Her son, Matthew, of Cambridge, described her as “a tiny woman who lived a very large life.”
Mrs. Peters “loved to dance, and she loved a glass of champagne,” he said. “She was a firebrand, a force of life. Anyone who met her never forgot her.”
The day before suffering a stroke, Mrs. Peters dined with her friend Tish Robbins at The Burren, an Irish pub in Somerville’s Davis Square.
“She had shepherd’s pie and a beer,” Robbins said. “She had asked for a light ale and thought the one they brought was too dark. So she took a sip and asked them to bring her another one.”
Having lived in London for 11 years, Mrs. Peters once dreamed of living in a flat on Hampstead Heath.

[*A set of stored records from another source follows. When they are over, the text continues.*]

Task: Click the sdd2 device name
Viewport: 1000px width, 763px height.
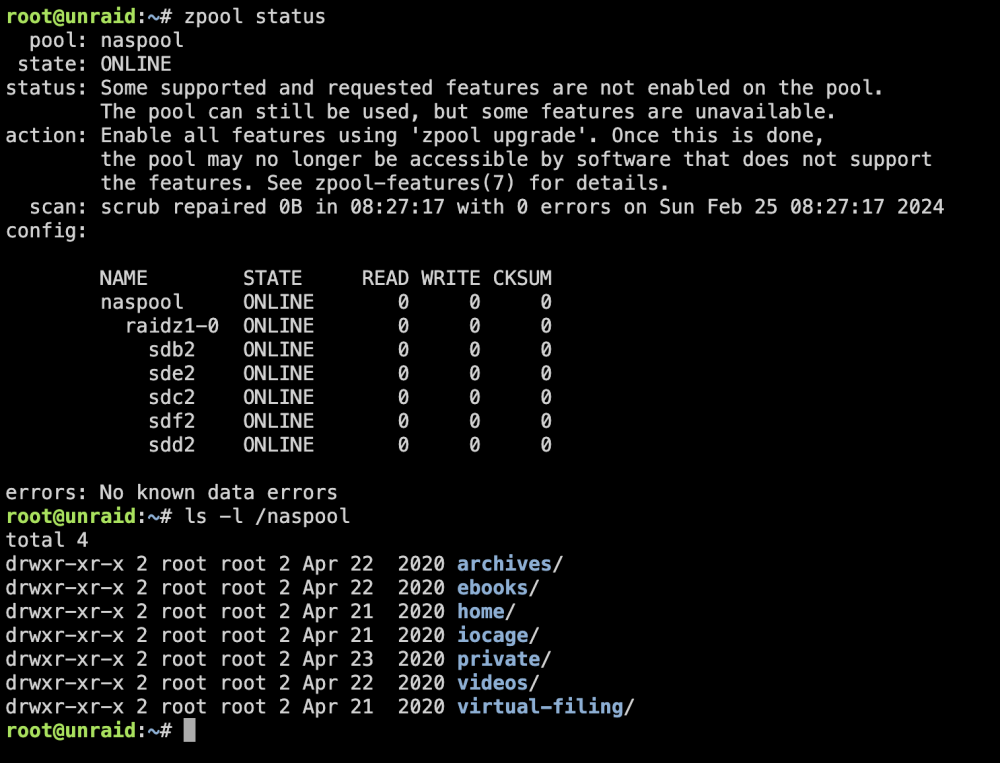Action: coord(172,445)
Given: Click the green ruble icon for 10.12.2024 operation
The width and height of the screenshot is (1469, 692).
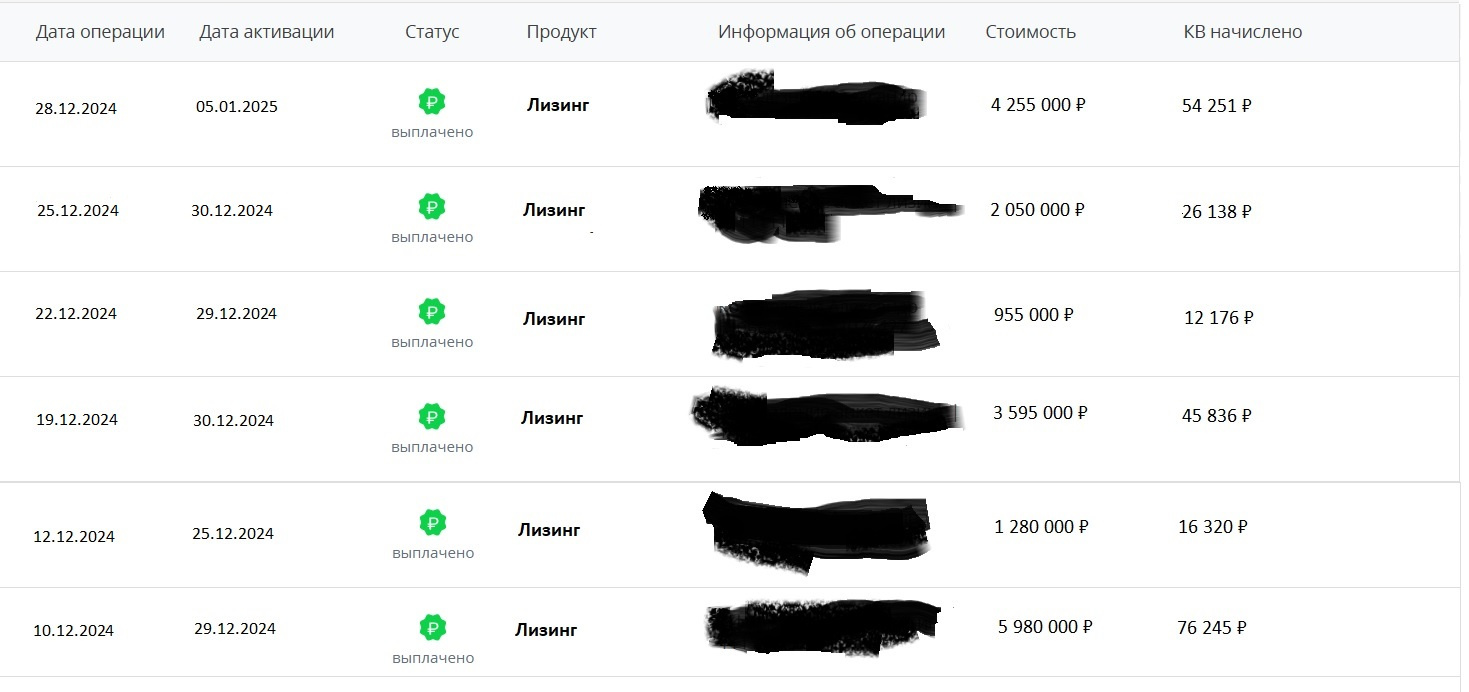Looking at the screenshot, I should (x=433, y=628).
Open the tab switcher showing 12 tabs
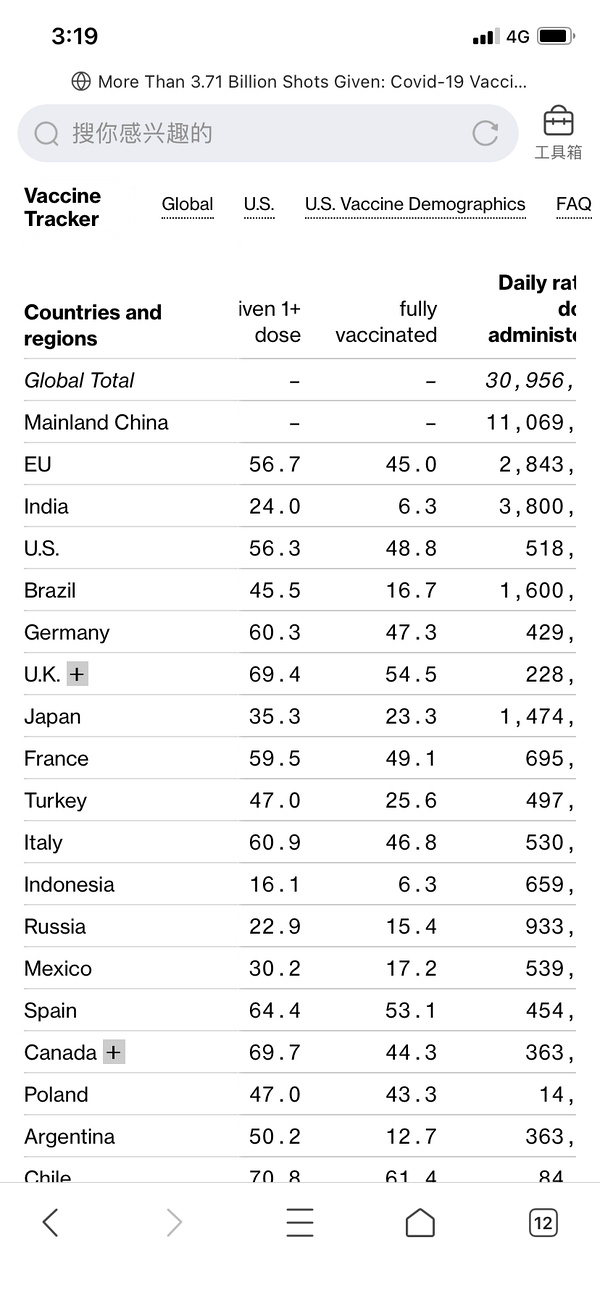Screen dimensions: 600x1298 [x=543, y=1222]
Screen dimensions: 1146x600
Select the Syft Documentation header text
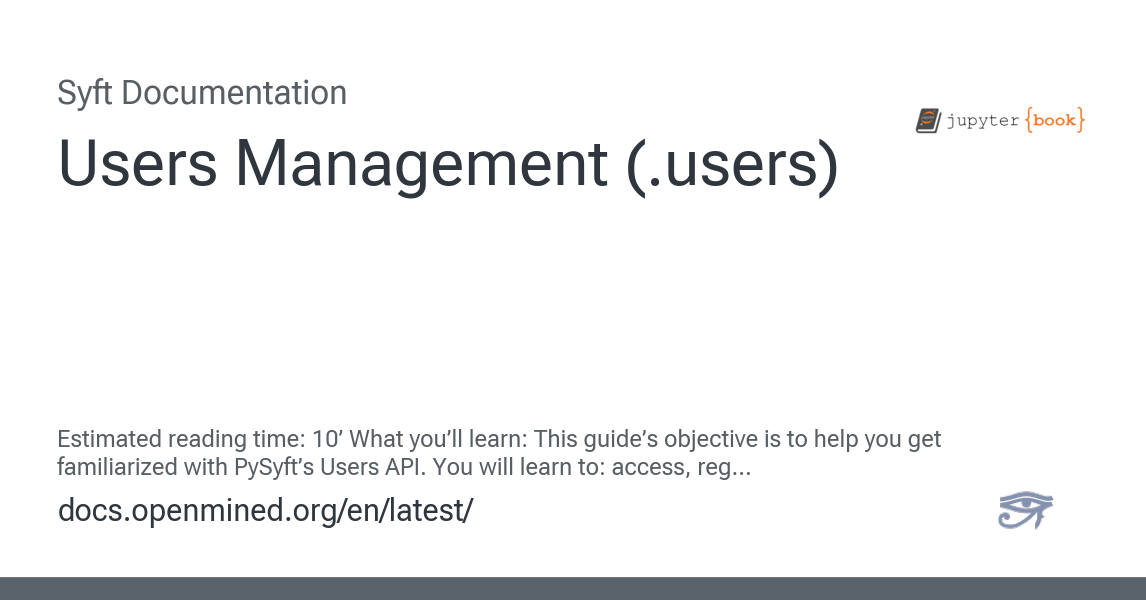202,93
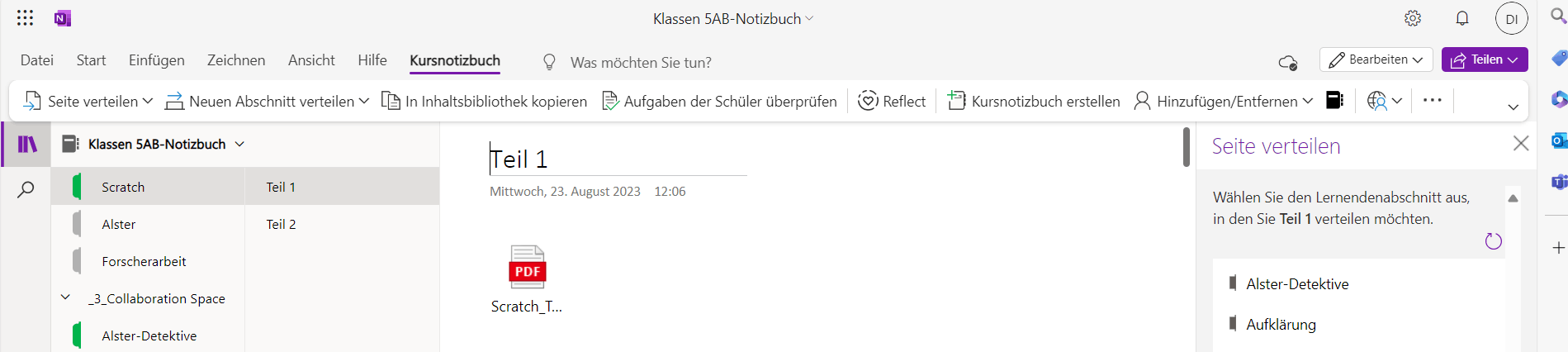
Task: Click the refresh icon in Seite verteilen pane
Action: [1493, 241]
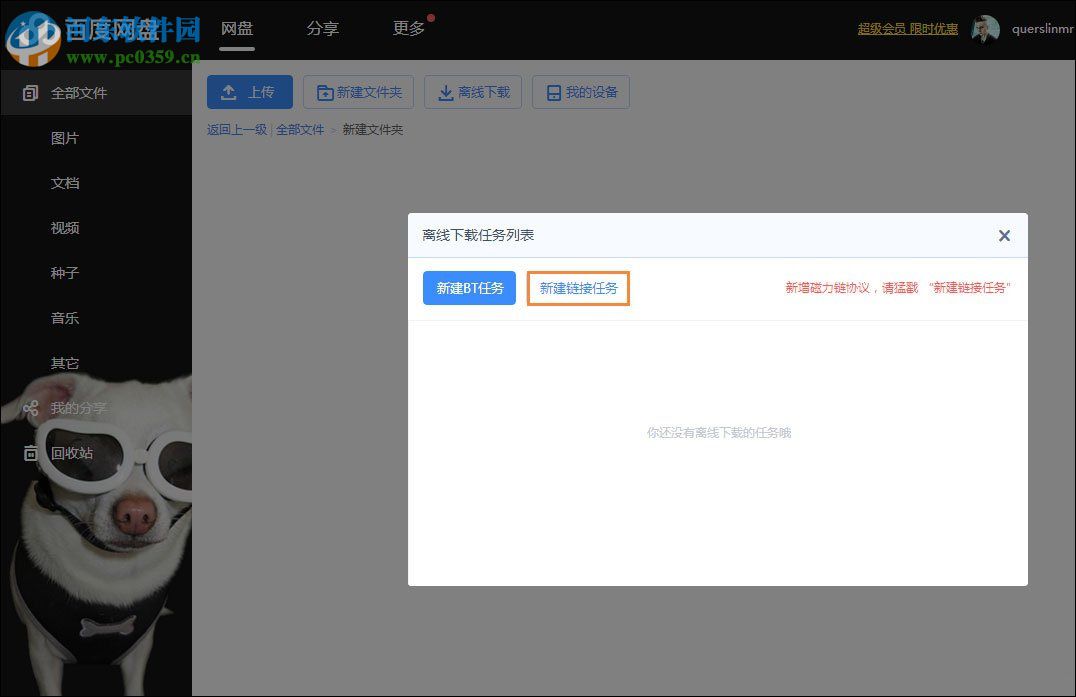
Task: Go back using 返回上一级 link
Action: [x=237, y=130]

“She was always in search of a good English pub,” Robbins said. “She always wanted to try new places. Every day with her was an adventure.”
Born Kaethe Jacob in Erfurt, Germany, she moved to London just before World War II and sought a career in social work.
Because she was a German national, however, she was arrested soon after arriving and detained on the Isle of Mann . Her parents and a sister died in German concentration camps.
Another sister, Esther, left Germany in 1933 for what became Israel, where she lived on a kibbutz until her death two years ago. Although the sisters lived far apart, they remained close, said Mrs. Peters’s daughter, Clara Simon, of Albany, N.Y.
In 1949, Mrs. Peters visited Israel while counseling Arab refugees as part of an international social work effort.
“Her sister was defending her community with a rifle, and my mother was part of an idealistic group of young Jewish people, helping Arabs who were in dire straits,” said Simon. “That was a hallmark of my mother. She always wanted to help, no matter what side.”
Because her parents and a sister died in the Holocaust, Mrs. Peters “had a choice to either hate and stew and deteriorate, or to try to help build a world where people of different ethnicities could get along,” her son said.
While working as a nanny and at agencies working with children, she studied at the University of London. The Fulbright scholarship helped her attend a master’s program in social work at Columbia University in New York City.
Mrs. Peters became a British citizen in 1947, writing in her application that her “interest lies with the individual and his adjustment to the community,” which “can best be directed and developed in children, their healthy growth, and their security.”
She arrived in New York in 1951 “with five dollars in her pocket,” her son said. She expected to return to London after graduating from Columbia, but was introduced to Stefan Peters by a mutual friend. They married in 1952 and moved to Cambridge soon afterward. He died in 1990.
At 83, Mrs. Peters began an extracurricular program for special needs students at Cambridge Rindge and Latin School. It employed the Orff approach, which focuses on activities children enjoy, such as clapping, dancing, and playing percussion instruments.
During her career, Mrs. Peters received many awards and served on the boards of numerous organizations. She also was deeply involved in the Cambridge public schools, which her children attended.
“Kathy was a very active member of the Cambridge community,” said another friend, state Representative Alice Wolf. “Children were really her area of interest. She was very outgoing and very feisty, an activist and an advocate, and she always had a smile on her face.”
Mrs. Peters loved spending time with her husband at their vacation home in Vinalhaven, Maine, their son said. A movie buff, she also frequented the Brattle Theatre and enjoyed the Boston Symphony Orchestra, where for years she attended Wednesday night rehearsals.
“She was very funny, she loved good food, and she loved fashion,” said Robbins, who added that Mrs. Peters “was a snappy dresser, always wearing an elegant scarf.”
A service has been held for Mrs. Peters, who in addition to her son and daughter leaves 13 grandchildren and 15 great-grandchildren.
“She loved the aesthetic experience of the world, and she found value in artistic expression,” her daughter said. “She was an excellent mother and provided many interesting experiences for us. We walked everywhere. She always wanted to enrich our lives.”